ENZYMES

Enzymes are molecules that act as critical catalysts in biological systems. Catalysts are substances that increase the rate of chemical reactions without being consumed in the reaction. Without enzymes, many reactions would require higher levels of energy and higher temperatures than exist in biological systems. Enzymes are proteins that possess specific binding sites for other molecules (substrates). A series of weak binding interactions allow enzymes to accelerate reaction rates. Enzyme kinetics is the study of enzymatic reactions and mechanisms. Enzyme inhibitor studies have allowed researchers to develop therapies for the treatment of diseases, including AIDS.

French chemist Louis Pasteur (1822–1895) was an early investigator of enzyme action. Pasteur hypothesized that the conversion of sugar into alcohol by yeast was catalyzed by "ferments," which he thought could not be separated from living cells. In 1897, German biochemist Eduard Buchner (1860–1917) isolated the enzymes that catalyze the fermentation of alcohol from living yeast cells. In 1909, English physician Sir Archibald Garrod (1857–1936) first characterized enzymes genetically through the one gene-one enzyme hypothesis. Garrod studied the human disease alkaptonuria, a hereditary disease characterized by the darkening of excreted urine after exposure to air. He hypothesized that alkaptonurics lack an enzyme that breaks down alkaptans to normal excretion products, that alkaptonurics inherit this inability to produce a specific enzyme, and that they inherit a mutant form of a gene from each of their parents and have two mutant forms of the same gene. Thus, he hypothesized, some genes contain information to specify particular enzymes.

The early twentieth century saw dramatic advancement in enzyme studies. German chemist Emil Fischer (1852–1919) recognized the importance of substrate shape for binding by enzymes. German-American biochemist Leonor Michaelis (1875–1949) and Canadian biologist Maud Menten (1879–1960) introduced a mathematical approach for quantifying enzyme-catalyzed reactions. American chemists James Sumner (1887–1955) and John Northrop (1891–1987) were among the first to produce highly ordered enzyme crystals and firmly establish the proteinaceous nature of these biological catalysts. In 1937, German-born British biochemist Hans Krebs (1900–1981) postulated how a series of enzymatic reactions were coordinated in the citric acid cycle for the production of ATP from glucose metabolites. Today, enzymology is a central part of biochemical study, and the fields of industrial microbiology and genetics employ enzymes in numerous ways, from food production to gene cloning, to advanced therapeutic techniques.

Enzymes are proteins that encompass a large range of molecular size and mass. They may be composed of more than one polypeptide chain. Each polypeptide chain is called a subunit and may have a separate catalytic function. Some enzymes require non-protein groups for enzymatic activity. These components include metal ions and organic molecules called coenzymes. Coenzymes that are tightly or covalently attached to enzymes are termed prosthetic groups. Prosthetic groups contain critical chemical groups which allow the overall catalytic event to occur.
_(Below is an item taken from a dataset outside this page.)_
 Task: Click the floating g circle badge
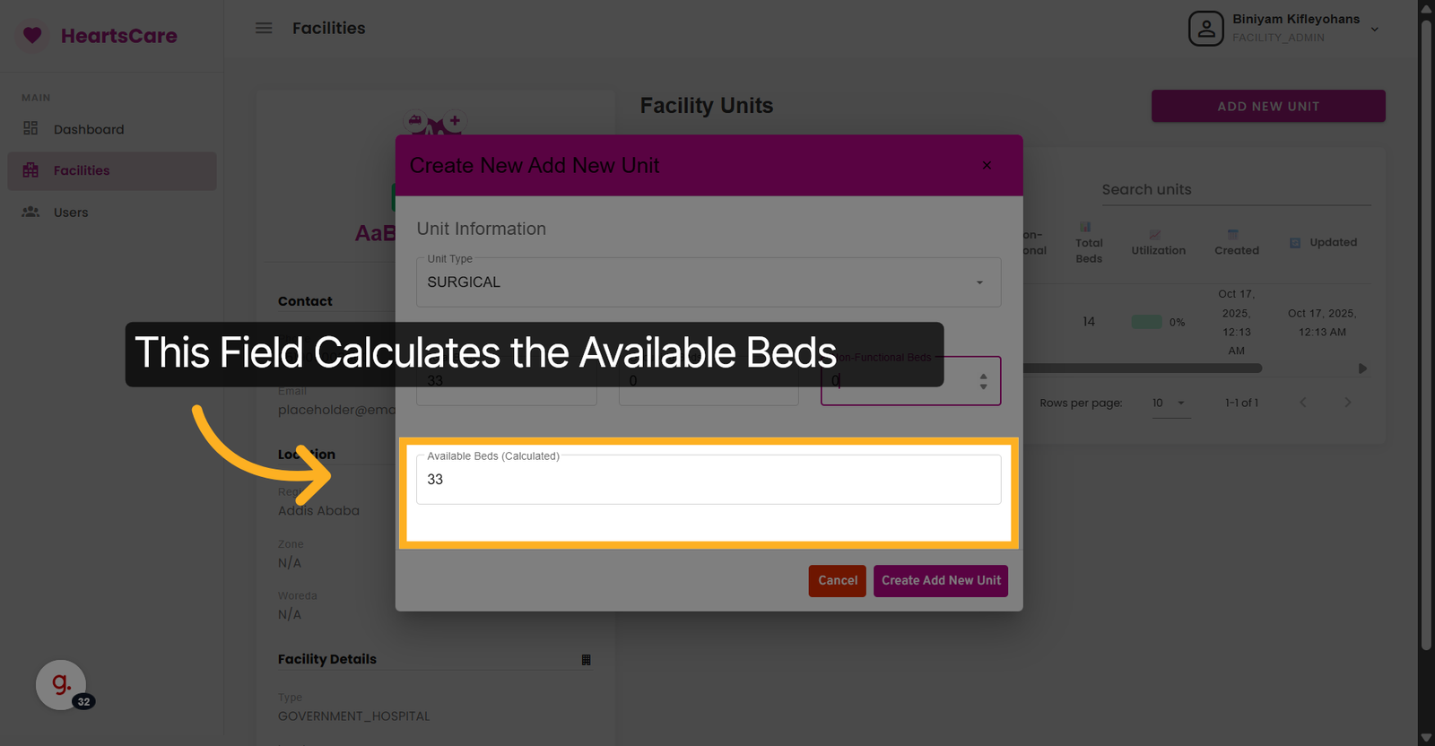coord(59,684)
Enzymes bind their substrates at special folds and clefts in their structures called active sites. Because active sites have chemical groups precisely located and orientated for binding the substrate, they generally display a high degree of substrate specificity. The active site of an enzyme consists of two key regions, the catalytic site, which interacts with the substrate during the reaction, and the binding site, the chemical groups of the enzyme that bind the substrate, allowing the interactions at the catalytic site to occur. The crevice of the active site creates a microenvironment whose properties are critical for catalysis. Environmental factors influencing enzyme activity include pH, polarity and hydrophobicity of amino acids in the active site, and a precise arrangement of the chemical groups of the enzyme and its substrate.
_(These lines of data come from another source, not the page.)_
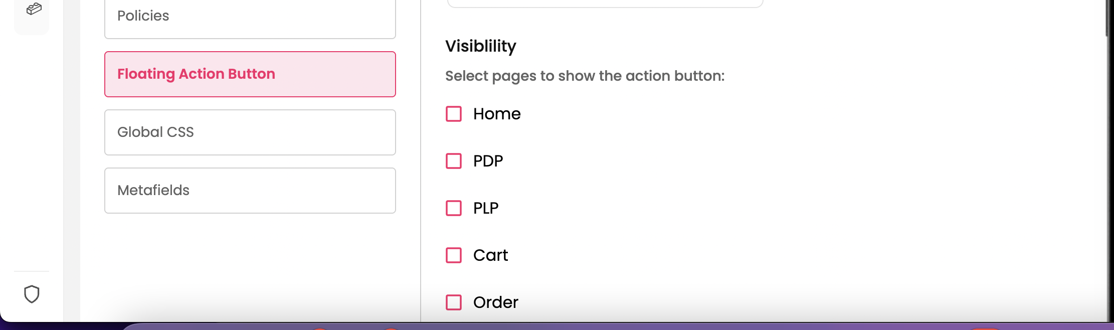Click the PLP label text

(x=485, y=208)
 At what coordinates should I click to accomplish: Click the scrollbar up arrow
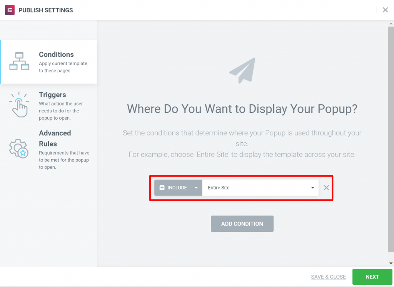(391, 24)
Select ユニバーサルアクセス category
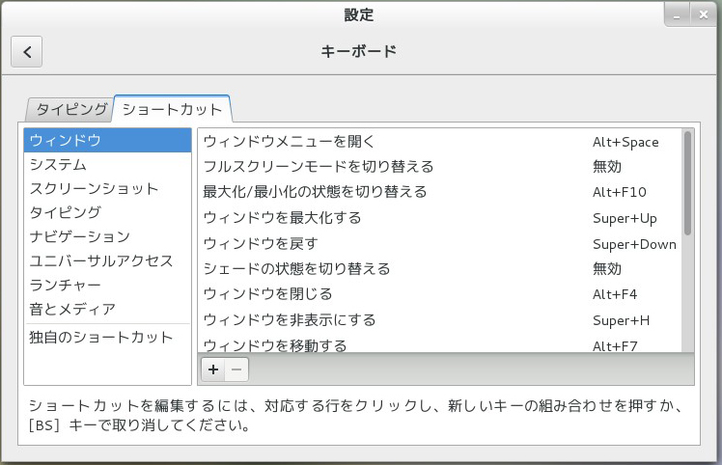The width and height of the screenshot is (722, 465). click(x=107, y=260)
Enzymes have high catalytic power, high substrate specificity, and are generally most active in aqueous solvents at mild temperature and physiological pH. Most enzymes catalyze the transfer of electrons, atoms, or groups of atoms. There are thousands of known enzymes, but most can be categorized according to their biological activities into six major classes: oxidoreductases, transferases, hydrolases, lyases, isomerases, and ligases.
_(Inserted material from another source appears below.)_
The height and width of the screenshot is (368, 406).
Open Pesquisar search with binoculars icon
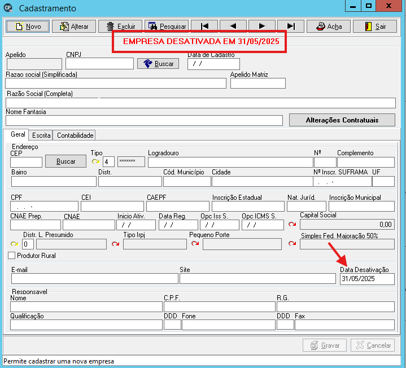point(167,26)
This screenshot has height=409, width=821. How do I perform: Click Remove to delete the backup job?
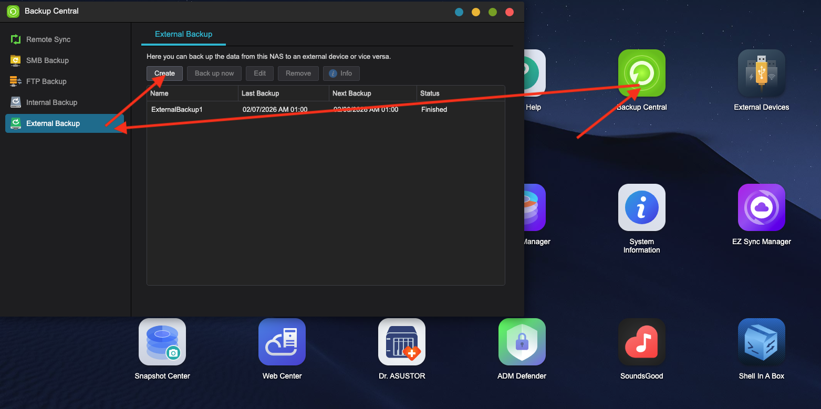[298, 74]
Enzymes generally have an optimum pH range in which they are most active. The pH of the environment will affect the ionization state of catalytic groups at the active site and the ionization of the substrate. Electrostatic interactions are therefore controlled by pH. The pH of a reaction may also control the conformation of the enzyme by influencing amino acids critical for the three-dimensional shape of the macromolecule.

Inhibitors can diminish the activity of an enzyme by altering the binding of substrates. Inhibitors may resemble the structure of the substrate, thereby binding the enzyme and competing for the correct substrate. Inhibitors may be large organic molecules, small molecules, or ions. They can be used for chemotherapeutic treatment of diseases.

Regulatory enzymes are characterized by increased or decreased activity in response to chemical signals. Metabolic pathways are regulated by controlling the activity of one or more enzymatic steps along that path. Regulatory control allows cells to meet changing demands for energy and metabolites.